[Collected data entries]
══════════════════════════════
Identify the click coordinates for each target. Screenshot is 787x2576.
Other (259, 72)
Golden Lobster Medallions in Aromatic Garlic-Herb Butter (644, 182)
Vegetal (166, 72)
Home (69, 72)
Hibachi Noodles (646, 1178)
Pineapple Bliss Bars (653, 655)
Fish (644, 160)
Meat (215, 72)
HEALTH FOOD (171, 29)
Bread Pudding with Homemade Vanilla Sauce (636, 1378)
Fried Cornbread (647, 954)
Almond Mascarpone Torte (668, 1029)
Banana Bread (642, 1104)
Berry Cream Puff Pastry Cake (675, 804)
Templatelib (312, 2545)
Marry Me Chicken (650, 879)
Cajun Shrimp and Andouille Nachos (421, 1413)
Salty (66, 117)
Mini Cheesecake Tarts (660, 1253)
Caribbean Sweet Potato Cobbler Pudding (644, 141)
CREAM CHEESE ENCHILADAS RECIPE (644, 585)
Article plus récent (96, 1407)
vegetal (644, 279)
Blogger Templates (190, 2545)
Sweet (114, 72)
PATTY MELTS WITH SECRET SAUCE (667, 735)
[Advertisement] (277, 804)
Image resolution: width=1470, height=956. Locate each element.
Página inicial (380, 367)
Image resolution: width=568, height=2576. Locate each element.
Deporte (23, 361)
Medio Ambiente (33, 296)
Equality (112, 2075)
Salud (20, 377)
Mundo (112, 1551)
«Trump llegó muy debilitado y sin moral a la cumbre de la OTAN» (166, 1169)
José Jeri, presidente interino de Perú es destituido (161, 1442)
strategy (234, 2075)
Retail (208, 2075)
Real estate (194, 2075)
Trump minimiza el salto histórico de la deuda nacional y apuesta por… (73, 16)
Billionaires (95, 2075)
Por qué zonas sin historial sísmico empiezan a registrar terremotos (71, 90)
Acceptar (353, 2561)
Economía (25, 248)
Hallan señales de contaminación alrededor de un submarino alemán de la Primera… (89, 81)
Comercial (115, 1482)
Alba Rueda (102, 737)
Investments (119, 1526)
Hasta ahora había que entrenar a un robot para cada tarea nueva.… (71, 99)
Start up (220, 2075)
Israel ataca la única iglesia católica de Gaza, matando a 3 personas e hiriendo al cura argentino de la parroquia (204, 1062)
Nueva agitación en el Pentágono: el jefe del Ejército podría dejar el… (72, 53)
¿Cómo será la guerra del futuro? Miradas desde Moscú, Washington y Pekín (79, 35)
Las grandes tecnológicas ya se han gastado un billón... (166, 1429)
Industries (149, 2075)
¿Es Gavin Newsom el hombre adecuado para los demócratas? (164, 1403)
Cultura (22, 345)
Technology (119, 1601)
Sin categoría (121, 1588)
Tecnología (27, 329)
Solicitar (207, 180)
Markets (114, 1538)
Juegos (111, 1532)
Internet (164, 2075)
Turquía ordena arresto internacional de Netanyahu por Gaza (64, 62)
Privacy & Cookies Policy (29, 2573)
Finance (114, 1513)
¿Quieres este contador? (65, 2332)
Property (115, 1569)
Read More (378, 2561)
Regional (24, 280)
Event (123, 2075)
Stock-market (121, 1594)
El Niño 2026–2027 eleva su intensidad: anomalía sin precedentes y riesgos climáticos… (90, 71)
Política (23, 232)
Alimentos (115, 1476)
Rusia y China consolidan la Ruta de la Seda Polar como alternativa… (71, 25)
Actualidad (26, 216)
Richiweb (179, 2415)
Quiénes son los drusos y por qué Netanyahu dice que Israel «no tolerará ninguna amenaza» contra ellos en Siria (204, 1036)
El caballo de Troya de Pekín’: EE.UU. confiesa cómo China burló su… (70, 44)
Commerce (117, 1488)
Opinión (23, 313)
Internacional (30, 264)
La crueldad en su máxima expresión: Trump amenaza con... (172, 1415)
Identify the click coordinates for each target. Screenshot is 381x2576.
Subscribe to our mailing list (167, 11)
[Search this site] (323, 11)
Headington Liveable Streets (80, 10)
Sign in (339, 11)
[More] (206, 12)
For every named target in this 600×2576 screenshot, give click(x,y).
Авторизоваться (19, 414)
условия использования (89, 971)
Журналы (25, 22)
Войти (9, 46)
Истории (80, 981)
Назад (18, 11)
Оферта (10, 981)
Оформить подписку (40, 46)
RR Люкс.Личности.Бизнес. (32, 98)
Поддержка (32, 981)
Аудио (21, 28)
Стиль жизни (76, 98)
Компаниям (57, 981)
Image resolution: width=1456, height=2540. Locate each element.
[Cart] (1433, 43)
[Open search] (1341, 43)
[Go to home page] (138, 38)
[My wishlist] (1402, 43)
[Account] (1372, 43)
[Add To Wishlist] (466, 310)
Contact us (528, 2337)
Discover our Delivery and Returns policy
══════════════════════════════
From the entries, copy out each line containing the word "Locate".

■ Solution to this exercise ■
Image resolution: width=1470, height=956. Locate each element.
Image resolution: width=568, height=2576. Locate each element.
Image resolution: width=1456, height=2540. Locate each element.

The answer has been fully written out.